Sculptor Dora Natella races an impossible deadline to breathe life into a three-quarter-ton, clay-and-bronze goddess 

FOR DORA NATELLA, the letter came as the kind of break many artists only dream about. 

A Eugene sculptor and University of Oregon art professor, Natella had been in a quandary. A talented mid-career artist, the single mother of a 5-year-old boy, she faced unemployment at the end of the academic year because the university had decided not to renew her teaching contract. She was feeling desperate, down on her luck, frustrated with life and art. She even considered moving home to Venezuela. 

Then came the letter. Pier Walk 2000 - a pricey, prestigious national sculpture show in Chicago - asked her to submit work for an outdoor exhibit that would open this month. 

Pier Walk was the kind of show, Natella realized, where she might be able to sell a single sculpture for $100,000 or even more. That kind of money certainly would ease the financial strain. 

But even more, selling a big sculpture in a big city could mark her emergence as an independent artist, an artist who could live off her own work, free of the need for teaching jobs and grants. It could be a turning point in her life. 

Natella said "yes" in an instant. She would submit "Gaia," a 10-foot-tall bronze statue of the Earth goddess, a woman's figure shown in two views with willow branches woven around her: a heroic statue done in traditional materials with a slightly postmodern sensibility. 

She had only one problem. The statue didn't exist. 

Although she had cast "Gaia" in bronze as a 3-foot model, or maquette, she hadn't built the full-scale statue. She couldn't afford to. She didn't have her own studio. She didn't have a foundry. She had little money for materials. She had never, in fact, built a monumental bronze sculpture. 

And installation for Pier Walk 2000 would take place the first week in May, just two months away. In Chicago. 

Sculpting from scratch

As spring break began in late March, Natella, who lives in Eugene with photographer Sean Poston, moved tools and clay into Fifth Street Photographic, a photo studio where Poston is a partner. 

Amid the studio's more conventional operations, she welded an armature - a skeleton - out of rebar, strengthened by cross pieces of wood. It would have to be strong enough to support the more than 1,000 pounds of modeling clay she would use to make the statue. 

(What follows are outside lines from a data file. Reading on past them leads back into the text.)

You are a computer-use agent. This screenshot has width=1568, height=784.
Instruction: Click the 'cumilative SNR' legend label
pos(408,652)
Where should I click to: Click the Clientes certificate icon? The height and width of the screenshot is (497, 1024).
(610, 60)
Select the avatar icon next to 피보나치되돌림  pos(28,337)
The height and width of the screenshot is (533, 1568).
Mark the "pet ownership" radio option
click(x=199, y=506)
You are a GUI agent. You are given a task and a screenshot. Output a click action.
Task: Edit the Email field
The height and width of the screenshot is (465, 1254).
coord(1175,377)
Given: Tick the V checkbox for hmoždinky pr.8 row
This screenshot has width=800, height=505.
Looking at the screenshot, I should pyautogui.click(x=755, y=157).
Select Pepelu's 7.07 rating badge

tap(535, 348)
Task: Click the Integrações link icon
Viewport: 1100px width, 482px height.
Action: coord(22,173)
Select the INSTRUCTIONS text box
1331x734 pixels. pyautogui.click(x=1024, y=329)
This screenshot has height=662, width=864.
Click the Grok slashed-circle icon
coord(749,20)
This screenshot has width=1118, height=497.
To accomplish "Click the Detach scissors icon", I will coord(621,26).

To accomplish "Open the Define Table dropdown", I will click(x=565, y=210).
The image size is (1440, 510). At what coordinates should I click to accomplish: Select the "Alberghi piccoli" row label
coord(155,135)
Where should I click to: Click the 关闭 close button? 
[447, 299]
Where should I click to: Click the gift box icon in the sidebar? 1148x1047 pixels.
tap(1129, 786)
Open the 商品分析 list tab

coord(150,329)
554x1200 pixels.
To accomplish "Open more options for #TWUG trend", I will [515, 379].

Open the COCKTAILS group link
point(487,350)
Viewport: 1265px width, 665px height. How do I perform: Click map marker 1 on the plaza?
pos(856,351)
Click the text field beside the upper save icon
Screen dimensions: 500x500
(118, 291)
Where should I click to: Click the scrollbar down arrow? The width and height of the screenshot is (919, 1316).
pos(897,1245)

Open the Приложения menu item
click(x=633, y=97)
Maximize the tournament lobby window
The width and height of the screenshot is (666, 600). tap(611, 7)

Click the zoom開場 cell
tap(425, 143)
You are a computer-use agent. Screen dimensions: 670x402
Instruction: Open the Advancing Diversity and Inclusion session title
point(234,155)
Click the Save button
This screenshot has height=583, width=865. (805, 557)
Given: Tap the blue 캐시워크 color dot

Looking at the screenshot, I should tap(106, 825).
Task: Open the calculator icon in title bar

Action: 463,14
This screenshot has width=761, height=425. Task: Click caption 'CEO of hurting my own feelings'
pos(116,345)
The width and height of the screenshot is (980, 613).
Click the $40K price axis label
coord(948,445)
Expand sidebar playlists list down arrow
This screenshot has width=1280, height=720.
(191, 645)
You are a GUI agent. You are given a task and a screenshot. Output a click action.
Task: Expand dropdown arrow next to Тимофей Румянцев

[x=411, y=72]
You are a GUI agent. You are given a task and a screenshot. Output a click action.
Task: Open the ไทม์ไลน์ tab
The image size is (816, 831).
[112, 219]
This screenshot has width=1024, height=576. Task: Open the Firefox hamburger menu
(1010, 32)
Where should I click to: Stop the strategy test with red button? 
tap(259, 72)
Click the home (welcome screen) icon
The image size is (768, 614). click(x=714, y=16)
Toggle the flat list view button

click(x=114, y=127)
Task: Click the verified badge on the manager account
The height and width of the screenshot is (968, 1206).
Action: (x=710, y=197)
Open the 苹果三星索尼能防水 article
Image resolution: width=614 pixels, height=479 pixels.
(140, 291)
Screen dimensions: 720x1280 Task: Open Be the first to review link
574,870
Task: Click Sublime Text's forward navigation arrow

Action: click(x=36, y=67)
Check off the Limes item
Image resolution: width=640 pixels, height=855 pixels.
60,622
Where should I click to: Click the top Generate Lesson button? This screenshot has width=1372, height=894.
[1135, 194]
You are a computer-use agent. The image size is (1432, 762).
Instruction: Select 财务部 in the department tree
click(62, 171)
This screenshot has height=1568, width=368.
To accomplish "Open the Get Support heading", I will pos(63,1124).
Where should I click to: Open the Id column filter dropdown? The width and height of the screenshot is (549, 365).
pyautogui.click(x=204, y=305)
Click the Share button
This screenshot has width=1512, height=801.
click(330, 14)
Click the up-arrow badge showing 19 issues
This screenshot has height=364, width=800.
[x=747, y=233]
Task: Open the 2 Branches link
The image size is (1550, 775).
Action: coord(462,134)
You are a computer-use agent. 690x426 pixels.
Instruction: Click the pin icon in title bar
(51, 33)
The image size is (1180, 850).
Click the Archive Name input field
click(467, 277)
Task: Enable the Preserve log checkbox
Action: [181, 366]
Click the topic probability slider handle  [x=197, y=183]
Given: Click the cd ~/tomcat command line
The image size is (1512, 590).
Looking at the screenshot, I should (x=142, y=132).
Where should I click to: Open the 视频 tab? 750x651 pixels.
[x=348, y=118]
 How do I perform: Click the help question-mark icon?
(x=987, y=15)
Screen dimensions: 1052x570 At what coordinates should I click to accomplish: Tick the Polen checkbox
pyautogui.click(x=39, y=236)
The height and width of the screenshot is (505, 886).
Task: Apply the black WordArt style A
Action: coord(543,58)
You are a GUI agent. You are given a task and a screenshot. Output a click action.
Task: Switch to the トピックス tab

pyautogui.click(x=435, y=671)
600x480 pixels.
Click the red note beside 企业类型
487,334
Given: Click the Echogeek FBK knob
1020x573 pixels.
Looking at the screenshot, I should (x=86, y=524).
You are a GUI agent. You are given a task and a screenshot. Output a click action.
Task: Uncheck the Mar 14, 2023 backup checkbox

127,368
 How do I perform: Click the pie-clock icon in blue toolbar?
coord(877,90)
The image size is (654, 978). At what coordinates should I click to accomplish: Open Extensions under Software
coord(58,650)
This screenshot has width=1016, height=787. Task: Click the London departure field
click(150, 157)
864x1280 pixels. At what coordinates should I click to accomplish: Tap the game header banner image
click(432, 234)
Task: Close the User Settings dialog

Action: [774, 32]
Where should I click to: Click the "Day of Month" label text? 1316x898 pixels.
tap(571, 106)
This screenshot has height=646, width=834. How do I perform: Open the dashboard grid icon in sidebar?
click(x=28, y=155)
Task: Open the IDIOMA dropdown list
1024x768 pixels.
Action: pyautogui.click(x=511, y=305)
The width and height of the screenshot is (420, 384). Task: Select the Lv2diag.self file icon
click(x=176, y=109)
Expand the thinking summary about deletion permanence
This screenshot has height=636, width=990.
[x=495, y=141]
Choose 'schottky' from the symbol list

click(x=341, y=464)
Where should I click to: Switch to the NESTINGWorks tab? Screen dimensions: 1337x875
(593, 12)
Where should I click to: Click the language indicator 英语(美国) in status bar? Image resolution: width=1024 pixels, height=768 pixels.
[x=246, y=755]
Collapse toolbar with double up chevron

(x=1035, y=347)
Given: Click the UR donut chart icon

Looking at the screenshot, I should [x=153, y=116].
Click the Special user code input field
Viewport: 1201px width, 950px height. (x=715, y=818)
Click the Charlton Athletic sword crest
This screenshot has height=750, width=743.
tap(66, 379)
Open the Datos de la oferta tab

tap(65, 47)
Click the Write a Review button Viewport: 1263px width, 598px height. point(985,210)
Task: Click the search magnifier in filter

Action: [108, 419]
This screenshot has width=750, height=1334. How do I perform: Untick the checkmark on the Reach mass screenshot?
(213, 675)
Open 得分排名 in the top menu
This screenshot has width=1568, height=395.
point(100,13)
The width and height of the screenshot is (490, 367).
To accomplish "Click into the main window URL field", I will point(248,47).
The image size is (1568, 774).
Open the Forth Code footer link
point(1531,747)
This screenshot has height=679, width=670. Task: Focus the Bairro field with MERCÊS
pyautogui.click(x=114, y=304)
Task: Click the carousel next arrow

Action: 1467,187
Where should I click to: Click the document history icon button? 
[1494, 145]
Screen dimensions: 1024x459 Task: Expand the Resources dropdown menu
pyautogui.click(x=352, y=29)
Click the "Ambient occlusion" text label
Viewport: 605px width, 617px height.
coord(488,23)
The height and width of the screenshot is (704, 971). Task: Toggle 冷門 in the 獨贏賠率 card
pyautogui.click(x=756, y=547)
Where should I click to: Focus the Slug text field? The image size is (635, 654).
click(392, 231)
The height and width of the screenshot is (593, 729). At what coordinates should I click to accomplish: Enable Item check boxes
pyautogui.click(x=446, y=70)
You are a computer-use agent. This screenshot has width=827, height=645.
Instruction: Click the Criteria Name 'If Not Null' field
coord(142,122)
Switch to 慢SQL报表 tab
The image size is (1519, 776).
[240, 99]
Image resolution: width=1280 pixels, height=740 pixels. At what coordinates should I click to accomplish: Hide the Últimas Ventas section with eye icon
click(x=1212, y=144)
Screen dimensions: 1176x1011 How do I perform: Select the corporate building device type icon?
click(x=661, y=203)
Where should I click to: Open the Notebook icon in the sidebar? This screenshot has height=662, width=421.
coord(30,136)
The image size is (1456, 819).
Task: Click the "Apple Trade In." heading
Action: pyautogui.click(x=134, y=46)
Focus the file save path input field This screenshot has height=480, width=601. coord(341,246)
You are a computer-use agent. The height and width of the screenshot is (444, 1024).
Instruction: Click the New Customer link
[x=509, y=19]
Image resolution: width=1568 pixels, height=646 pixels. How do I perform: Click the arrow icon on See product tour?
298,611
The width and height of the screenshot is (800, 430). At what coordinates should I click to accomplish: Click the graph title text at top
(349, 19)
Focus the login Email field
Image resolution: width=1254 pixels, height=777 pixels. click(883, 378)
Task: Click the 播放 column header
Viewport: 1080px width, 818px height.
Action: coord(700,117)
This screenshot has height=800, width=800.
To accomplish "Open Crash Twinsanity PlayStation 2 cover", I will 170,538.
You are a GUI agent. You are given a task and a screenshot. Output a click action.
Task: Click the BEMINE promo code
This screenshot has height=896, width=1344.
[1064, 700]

Mounted on a 6-foot-wide circular base, Gaia would be a woman and a half - literally. The statue would show two closely related images of the same form, almost like a double exposure caught in bronze. The 8-foot-tall human figure would be surrounded by interwoven willow branches, also cast in bronze, as though the plants were growing from her body. 

Classically trained in Italy, Natella is an exquisite sculptor of the human form. 

"I mostly use the female figure," she said. "It addresses women's issues. The female figure, for me, is usually the female nude or the human body, nude. So the human body in one way or another always provokes responses, especially in a more puritan-type public." 

Over the next two weeks, she and Poston worked every day until 2 or 3 a.m., stopping only for meals across the street at the Wild Duck restaurant. Her son, Andrea, played with Legos and tried to avoid being too much underfoot. 

"We got him a new Lego toy every day," Natella said. "And he watched a lot of videos." 

Gradually "Gaia" took shape: massive, serene, lifelike in the damp, gray clay. Although Natella was working from the maquette, making a larger copy of an existing work, the enormous woman she built of clay in the photo studio seemed a new creature entirely, one with her own distinct presence. 

"She's Junonic!" Natella said with a laugh one afternoon in the studio. And indeed she was: large, stolid, built somewhat like Natella herself, with wide hips, large breasts, feet that seemed to grip the ground. Not a fashion model. 

"She's an opulent type of woman," the sculptor said. 

The clay itself seemed alive, charged, startling to touch. 

"I love clay," Natella said. "I didn't want to use plasticine. It's somewhat artificial, and it's stiff and hard to push around. 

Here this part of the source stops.